Stephanie is an art historian and curator. For the past seven years, she has been working at Lenbachhaus in Munich, a museum of modern and contemporary art where she organizes exhibitions and events, and publishes books. Marika and Stephanie met in New York where, at the time, Stephanie was working at The Museum of Modern Art. In her work over the past 10 or so years, Stephanie has tried to understand more about how art and life, and what is called "politics", relate, or how they could relate. There are a couple of loose red threads running through her work which are interconnected: an interest in artistic process, a research into a history of internationalism, in particular in the 1920s and 1970s, a feminist perspective on the history of art and art making.
Marika: I got inspired to do this print Maniera during our joint trip to Rome. We were looking at all the renaissance art, all the fabrics draped over the body, all the folds and curves.. Also at that time you were working on an exhibition of Rosemary Mayer for Lenbachhaus.
Stephanie: It was a funny coincidence, because I don't remember you starting on the print after Rome. I remember that you were already thinking about it then, how the forms and colors were coinciding with what we were seeing and talking about. The exhibition I was working on of Rosemary Mayer, an American artist that passed away in 2014 and who worked primarily through the 70s 80s and 90s.. in the 70s she was obsessed with Mannerist painting and in particular the colors because the typical colors in Mannerist art are these 'off' colors.. pastel tones, pink, peach, mauve… this kind of stuff. And also Mannerism meant that it is kind of subjective contrary to classic renaissance style, so it is kind of affected almost. And what I thought was cool that she was a sculptor mostly, she was interested in painting and she wanted to figure out in sculpture how to show the fabrics that are on top of each other in different colors.

__What to work on__
1: In the interview with the curator Stephanie, which museum was she working at when she and Marika met in New York?
2: Echo the interview with the curator Stephanie word for word, starting at "Marika: I got" and ending at "Mayer for Lenbachhaus.".

__Data provided__
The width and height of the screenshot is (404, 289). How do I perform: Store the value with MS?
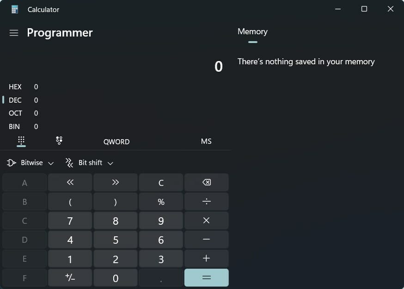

__Expected responses__
1: The Museum of Modern Art

2:
Marika: I got inspired to do this print Maniera during our joint trip to Rome. We were looking at all the renaissance art, all the fabrics draped over the body, all the folds and curves.. Also at that time you were working on an exhibition of Rosemary Mayer for Lenbachhaus.